Outcomes of cats undergoing surgical attenuation of congenital extrahepatic portosystemic shunts through cellophane banding: 9 cases (2000-2007).

OBJECTIVE: To evaluate the long-term prognosis of cats with a congenital extrahepatic portosystemic shunt (CEPSS) attenuated through gradual occlusion with cellophane banding (CB). DESIGN: Retrospective case series. ANIMALS: 9 cats with a CEPSS that was attenuated with CB. PROCEDURES: Medical records of cats surgically treated for CEPSS by means of CB from January 2000 through March 2007 were reviewed. Extracted data included preoperative clinical signs, medications, diagnostic results including serum bile acids concentrations, surgical technique, intraoperative and postoperative complications, and long-term follow-up information. RESULTS: 2 cats that developed refractory seizures were euthanized within 3 days after the CB procedure.
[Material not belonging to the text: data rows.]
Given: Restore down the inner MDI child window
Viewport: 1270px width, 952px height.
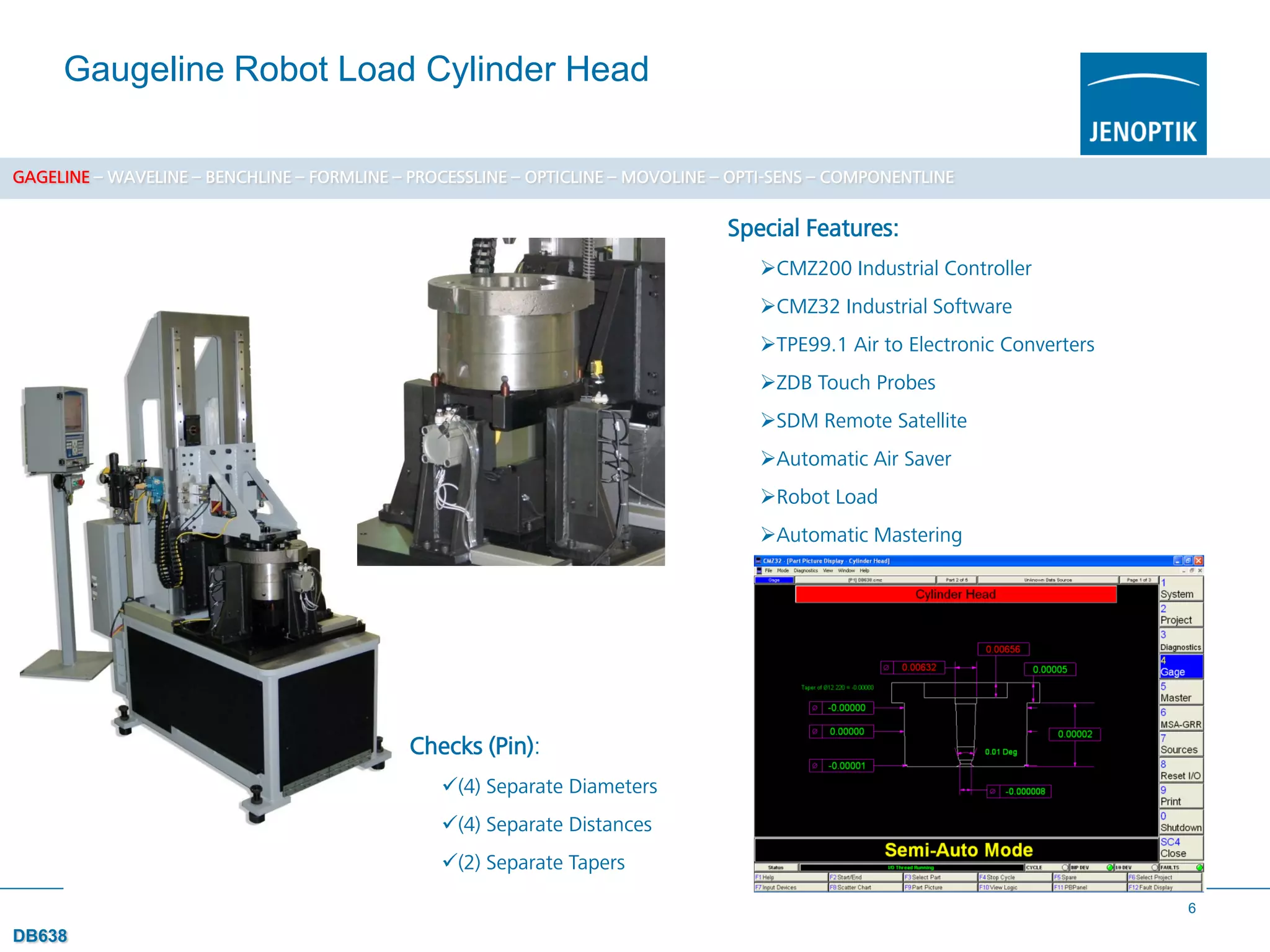Looking at the screenshot, I should 1191,570.
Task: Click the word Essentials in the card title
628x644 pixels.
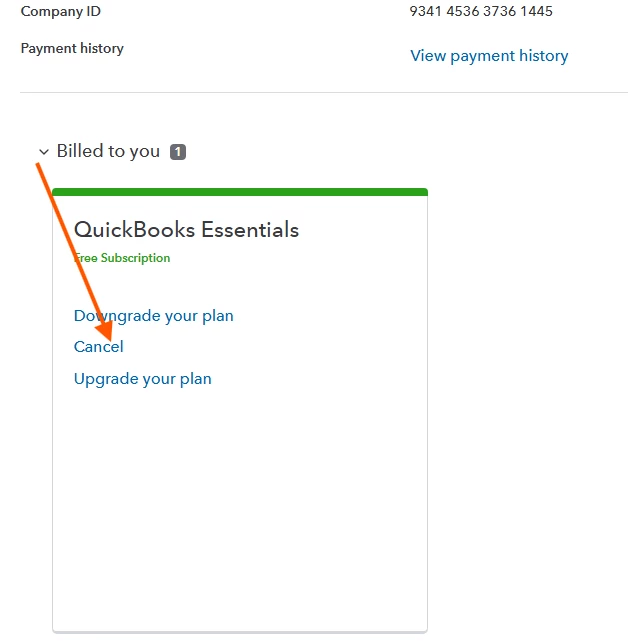Action: [250, 229]
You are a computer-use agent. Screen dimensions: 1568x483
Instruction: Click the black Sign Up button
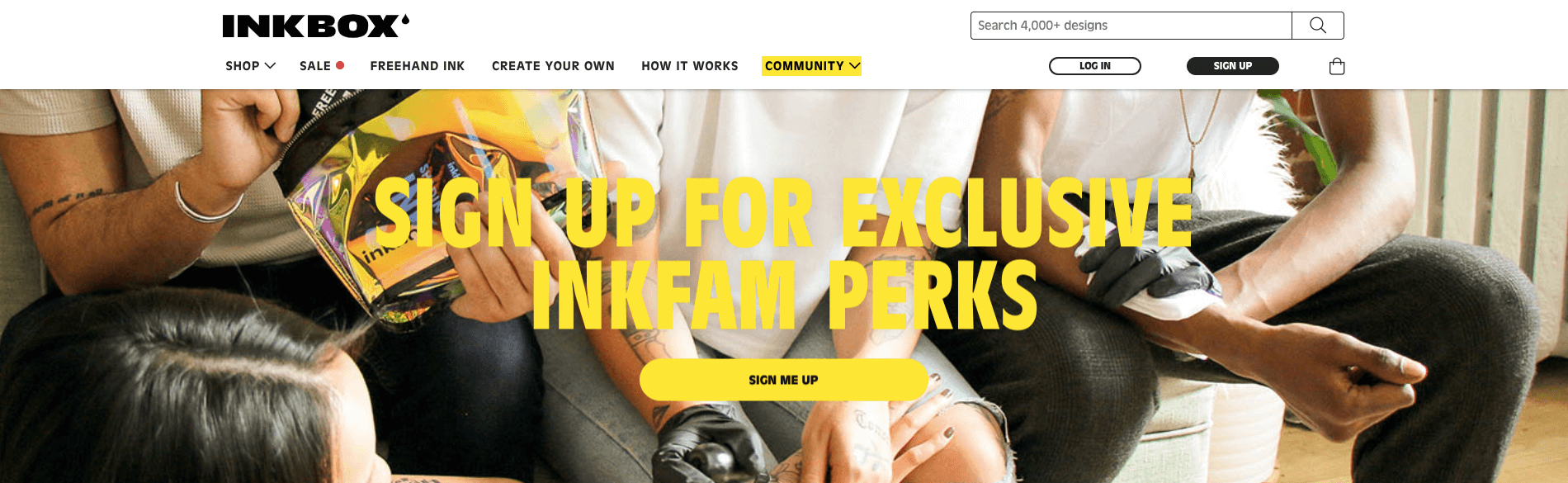1233,66
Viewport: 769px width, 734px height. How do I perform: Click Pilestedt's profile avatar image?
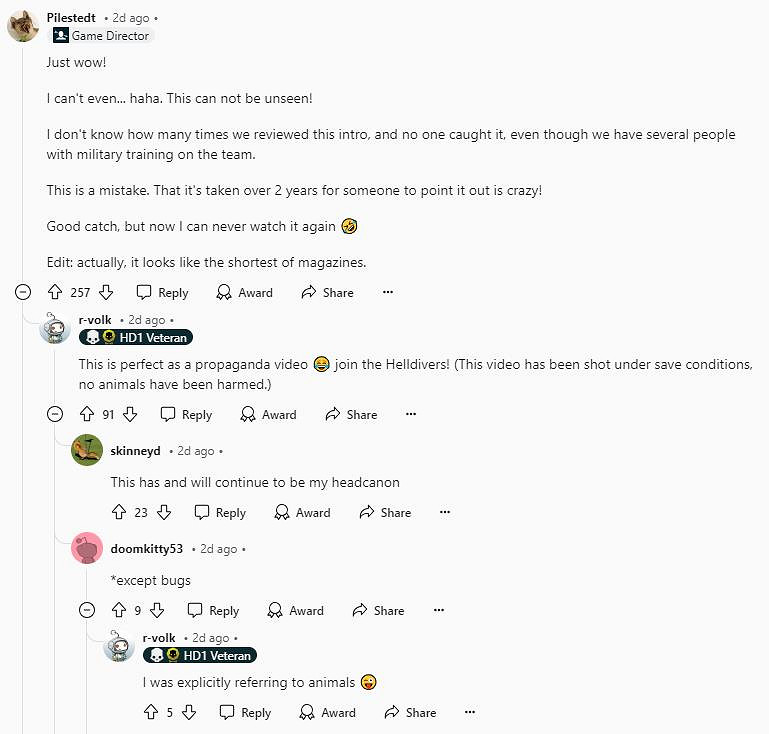pyautogui.click(x=23, y=27)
Seven of the 9 cats survived to 15 days after surgery. Four cats did not have any clinical signs of CEPSS at long-term follow up. At that time, 5 cats had a postprandial SBA concentration within reference limits and 1 cat had persistent ptyalism. One cat had biurate ammonium stones removed > 2 years after surgery. One cat was euthanized 105 days after surgery because of uncontrolled seizures. The 3-year survival rate was 66%. CONCLUSIONS AND CLINICAL RELEVANCE: Uncontrolled seizure activity was the most common cause of death after CB. Long-term outcome for cats with CEPSS was fair to good after the procedure. Cats with a CEPSS surviving the immediate postoperative period had a fair to good long-term outcome. Cellophane banding without intraoperative attenuation appears to be an acceptable technique for gradual occlusion of a CEPSS in cats. Cats should be monitored closely for development of neurologic disorders in the postoperative period.